'''

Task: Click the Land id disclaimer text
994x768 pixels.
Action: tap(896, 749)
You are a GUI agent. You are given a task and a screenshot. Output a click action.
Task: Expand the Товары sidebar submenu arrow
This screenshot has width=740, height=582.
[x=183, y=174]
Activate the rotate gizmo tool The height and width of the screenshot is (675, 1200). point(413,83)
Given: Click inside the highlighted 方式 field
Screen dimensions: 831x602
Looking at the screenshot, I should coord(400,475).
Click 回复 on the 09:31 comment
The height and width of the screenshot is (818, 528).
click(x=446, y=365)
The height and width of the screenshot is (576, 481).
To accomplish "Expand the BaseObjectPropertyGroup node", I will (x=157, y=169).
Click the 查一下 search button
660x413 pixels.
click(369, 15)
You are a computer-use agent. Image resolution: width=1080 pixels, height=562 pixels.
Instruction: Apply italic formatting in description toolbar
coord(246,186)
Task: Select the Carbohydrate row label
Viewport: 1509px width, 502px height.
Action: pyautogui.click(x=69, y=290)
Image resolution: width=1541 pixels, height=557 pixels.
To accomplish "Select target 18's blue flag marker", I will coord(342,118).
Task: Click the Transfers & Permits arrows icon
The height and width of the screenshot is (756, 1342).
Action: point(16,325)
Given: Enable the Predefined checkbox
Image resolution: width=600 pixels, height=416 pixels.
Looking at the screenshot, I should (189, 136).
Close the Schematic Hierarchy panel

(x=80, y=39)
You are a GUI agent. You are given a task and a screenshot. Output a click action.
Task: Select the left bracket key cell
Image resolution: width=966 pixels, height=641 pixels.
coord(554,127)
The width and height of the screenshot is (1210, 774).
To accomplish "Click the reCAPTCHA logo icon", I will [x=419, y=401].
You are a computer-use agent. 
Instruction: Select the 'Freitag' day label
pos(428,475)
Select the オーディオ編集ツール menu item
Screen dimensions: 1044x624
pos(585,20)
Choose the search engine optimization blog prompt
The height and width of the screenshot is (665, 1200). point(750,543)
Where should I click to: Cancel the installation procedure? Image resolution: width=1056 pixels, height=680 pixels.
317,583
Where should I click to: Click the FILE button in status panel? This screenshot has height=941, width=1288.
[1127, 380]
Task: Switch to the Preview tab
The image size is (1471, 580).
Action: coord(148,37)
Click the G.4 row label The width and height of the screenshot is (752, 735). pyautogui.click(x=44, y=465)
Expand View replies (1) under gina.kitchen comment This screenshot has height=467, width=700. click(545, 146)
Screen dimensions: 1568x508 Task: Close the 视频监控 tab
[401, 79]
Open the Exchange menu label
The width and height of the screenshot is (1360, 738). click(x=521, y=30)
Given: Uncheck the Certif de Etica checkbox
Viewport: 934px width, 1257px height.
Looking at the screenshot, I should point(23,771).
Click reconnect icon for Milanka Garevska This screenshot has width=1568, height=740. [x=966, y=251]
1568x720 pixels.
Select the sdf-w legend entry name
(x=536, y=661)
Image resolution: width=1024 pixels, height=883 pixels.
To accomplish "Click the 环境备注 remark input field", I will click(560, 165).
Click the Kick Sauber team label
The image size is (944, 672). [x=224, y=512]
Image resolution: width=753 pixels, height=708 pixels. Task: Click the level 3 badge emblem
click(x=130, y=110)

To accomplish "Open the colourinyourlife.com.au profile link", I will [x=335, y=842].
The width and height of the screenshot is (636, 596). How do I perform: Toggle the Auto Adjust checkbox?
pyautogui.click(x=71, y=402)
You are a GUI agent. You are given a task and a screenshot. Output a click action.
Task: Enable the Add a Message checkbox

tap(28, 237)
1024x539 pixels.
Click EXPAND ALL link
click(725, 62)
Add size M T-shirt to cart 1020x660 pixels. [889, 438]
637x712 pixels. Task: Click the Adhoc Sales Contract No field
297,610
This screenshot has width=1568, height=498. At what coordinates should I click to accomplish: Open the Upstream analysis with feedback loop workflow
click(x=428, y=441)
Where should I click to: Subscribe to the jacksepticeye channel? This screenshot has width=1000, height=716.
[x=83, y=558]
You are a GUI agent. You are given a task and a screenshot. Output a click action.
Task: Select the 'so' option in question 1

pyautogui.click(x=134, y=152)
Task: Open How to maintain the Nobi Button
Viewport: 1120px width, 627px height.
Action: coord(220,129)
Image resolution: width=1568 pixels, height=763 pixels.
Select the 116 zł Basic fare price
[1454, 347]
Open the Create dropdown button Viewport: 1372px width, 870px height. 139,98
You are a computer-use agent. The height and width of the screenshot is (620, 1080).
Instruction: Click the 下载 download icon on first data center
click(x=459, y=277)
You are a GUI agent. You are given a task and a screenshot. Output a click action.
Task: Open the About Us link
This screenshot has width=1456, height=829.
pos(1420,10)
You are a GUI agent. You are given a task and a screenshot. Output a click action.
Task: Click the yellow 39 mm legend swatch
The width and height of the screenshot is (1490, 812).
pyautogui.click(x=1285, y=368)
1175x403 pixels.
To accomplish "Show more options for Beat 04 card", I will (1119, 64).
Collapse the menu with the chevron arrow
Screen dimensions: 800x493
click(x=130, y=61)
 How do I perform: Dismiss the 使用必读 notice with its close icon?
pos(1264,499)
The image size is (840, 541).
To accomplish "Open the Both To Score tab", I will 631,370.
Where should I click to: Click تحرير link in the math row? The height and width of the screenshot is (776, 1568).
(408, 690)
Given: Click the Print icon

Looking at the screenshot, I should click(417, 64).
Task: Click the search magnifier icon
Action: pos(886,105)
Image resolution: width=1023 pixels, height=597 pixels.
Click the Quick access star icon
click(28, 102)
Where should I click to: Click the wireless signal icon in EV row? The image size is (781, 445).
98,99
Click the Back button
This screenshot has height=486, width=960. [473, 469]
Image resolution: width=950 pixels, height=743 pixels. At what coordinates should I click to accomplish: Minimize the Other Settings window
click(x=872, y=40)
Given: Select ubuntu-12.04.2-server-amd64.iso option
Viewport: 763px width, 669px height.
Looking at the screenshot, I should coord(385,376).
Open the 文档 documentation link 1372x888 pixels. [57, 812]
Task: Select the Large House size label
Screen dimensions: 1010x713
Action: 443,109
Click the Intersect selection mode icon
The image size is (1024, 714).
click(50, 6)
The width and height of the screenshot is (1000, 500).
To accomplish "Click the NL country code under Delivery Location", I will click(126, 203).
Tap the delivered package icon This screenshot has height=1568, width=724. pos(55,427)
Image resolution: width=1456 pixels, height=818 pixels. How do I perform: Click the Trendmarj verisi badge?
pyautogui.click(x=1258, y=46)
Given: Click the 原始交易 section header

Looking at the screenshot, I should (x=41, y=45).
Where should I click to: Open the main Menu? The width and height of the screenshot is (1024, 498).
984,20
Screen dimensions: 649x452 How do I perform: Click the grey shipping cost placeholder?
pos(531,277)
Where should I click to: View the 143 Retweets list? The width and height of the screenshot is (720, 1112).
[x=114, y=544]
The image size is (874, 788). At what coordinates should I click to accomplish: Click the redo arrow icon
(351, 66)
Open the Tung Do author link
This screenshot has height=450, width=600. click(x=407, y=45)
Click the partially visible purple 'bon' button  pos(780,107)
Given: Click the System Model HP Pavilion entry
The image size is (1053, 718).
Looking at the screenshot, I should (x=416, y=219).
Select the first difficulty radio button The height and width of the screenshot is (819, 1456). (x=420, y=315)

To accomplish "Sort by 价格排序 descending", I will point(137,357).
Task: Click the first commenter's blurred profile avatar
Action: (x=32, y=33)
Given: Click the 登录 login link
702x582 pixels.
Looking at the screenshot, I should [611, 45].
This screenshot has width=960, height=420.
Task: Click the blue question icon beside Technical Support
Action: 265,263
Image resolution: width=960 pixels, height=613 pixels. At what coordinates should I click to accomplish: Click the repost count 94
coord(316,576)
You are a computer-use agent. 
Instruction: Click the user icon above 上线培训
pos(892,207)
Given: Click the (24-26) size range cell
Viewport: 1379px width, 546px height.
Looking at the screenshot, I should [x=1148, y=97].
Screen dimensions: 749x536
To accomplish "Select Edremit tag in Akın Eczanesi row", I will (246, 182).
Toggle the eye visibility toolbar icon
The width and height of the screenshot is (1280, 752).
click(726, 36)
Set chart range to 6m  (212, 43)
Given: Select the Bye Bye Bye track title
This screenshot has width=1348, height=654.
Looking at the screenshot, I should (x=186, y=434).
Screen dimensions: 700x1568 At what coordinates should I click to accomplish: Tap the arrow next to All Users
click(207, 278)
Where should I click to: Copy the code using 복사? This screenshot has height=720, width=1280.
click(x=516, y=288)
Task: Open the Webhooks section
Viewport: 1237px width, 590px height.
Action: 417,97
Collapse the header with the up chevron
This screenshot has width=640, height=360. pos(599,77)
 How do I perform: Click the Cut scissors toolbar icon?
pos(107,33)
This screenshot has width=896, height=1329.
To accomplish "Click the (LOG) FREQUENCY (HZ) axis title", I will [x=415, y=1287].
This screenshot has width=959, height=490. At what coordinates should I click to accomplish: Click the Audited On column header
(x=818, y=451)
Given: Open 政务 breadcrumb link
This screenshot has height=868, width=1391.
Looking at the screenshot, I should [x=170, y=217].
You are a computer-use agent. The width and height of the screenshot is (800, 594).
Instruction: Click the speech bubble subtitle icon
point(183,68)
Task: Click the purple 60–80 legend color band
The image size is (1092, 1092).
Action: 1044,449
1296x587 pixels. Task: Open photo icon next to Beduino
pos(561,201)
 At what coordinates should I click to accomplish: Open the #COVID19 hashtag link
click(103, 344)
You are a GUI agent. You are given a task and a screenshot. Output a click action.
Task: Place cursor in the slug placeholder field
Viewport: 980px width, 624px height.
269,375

'''

Among the lines above, which ones include the word "computer"? Copy them.

**Your response**
You are a computer-use agent. Image resolution: width=1080 pixels, height=562 pixels.
You are a computer-use agent. 
You are a computer-use agent. The height and width of the screenshot is (620, 1080).
You are a computer-use agent. 
You are a computer-use agent. The width and height of the screenshot is (800, 594).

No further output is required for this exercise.